Saved data entries:

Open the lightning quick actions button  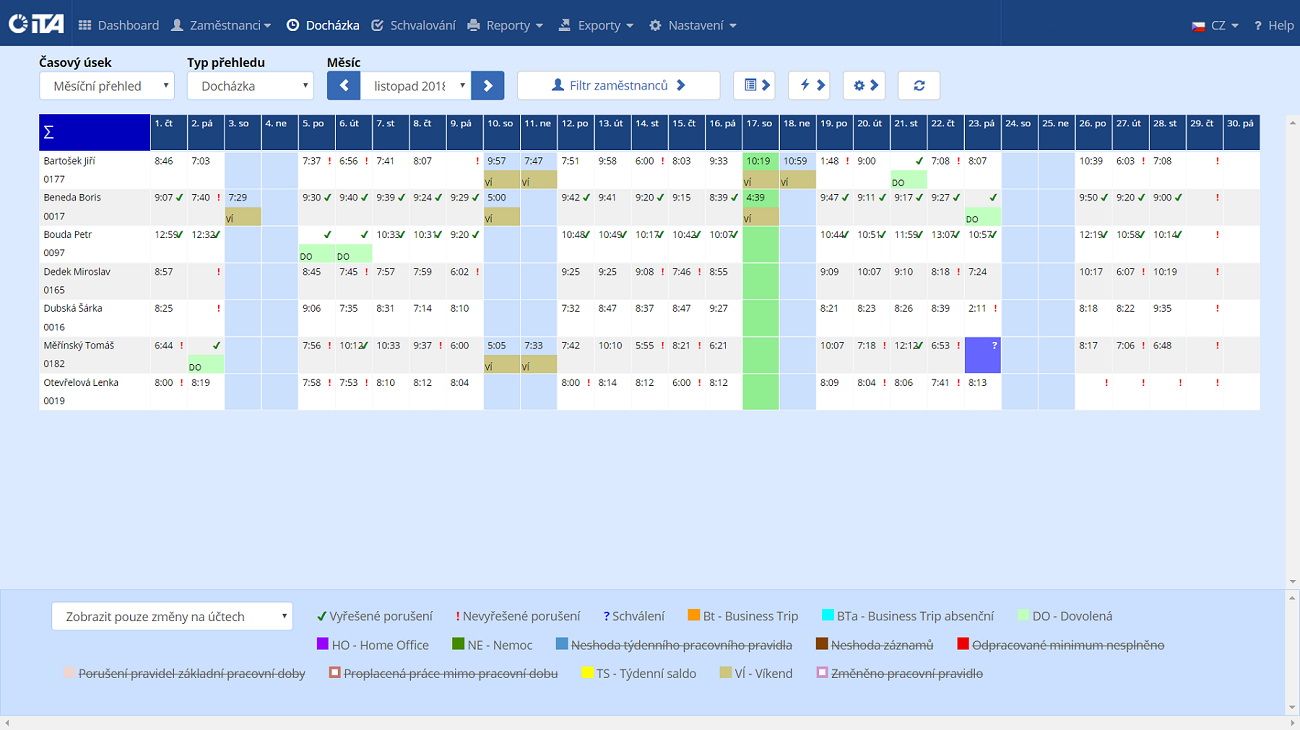(x=808, y=86)
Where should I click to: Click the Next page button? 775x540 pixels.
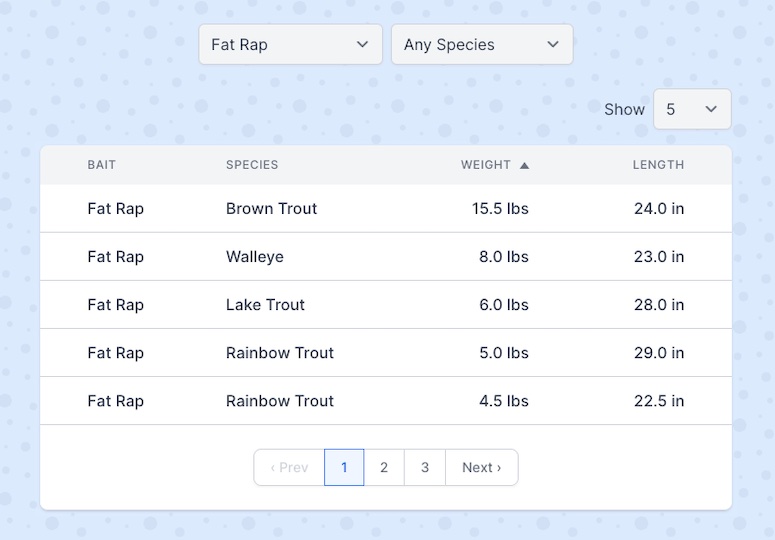[x=482, y=467]
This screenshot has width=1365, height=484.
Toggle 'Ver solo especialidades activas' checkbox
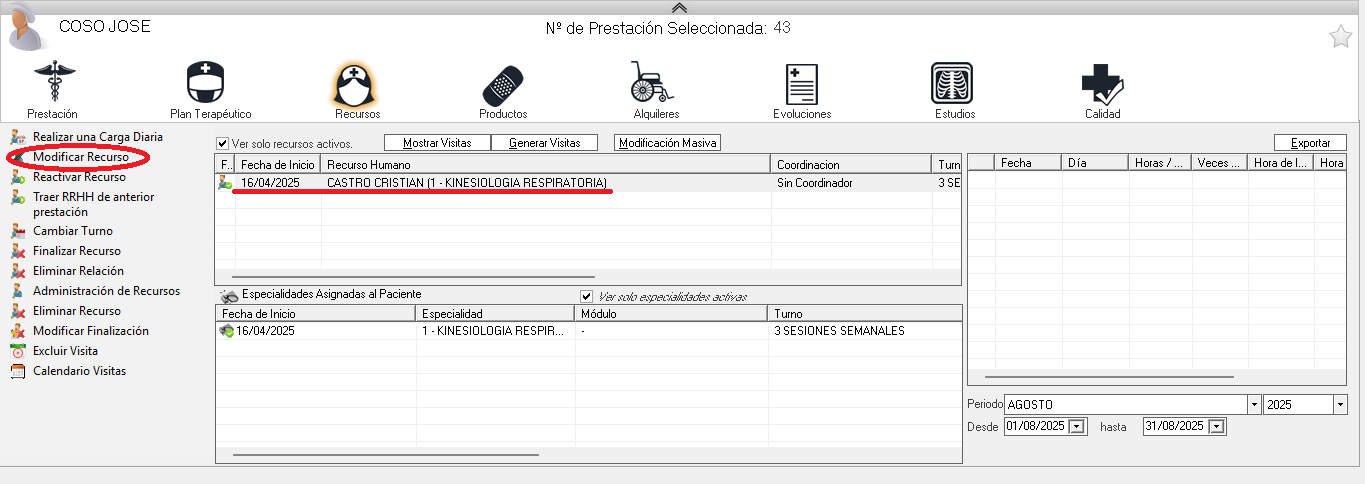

__Exercise instructions__
Your task is to transcribe, exactly and without additions, every line from the one that contains "Where should I" to the end of the entries above, both included. Omit all pictures.

__Task response__
Where should I click to: Click the Next page button? 775x540 pixels.
[x=482, y=467]
This screenshot has width=1365, height=484.
Toggle 'Ver solo especialidades activas' checkbox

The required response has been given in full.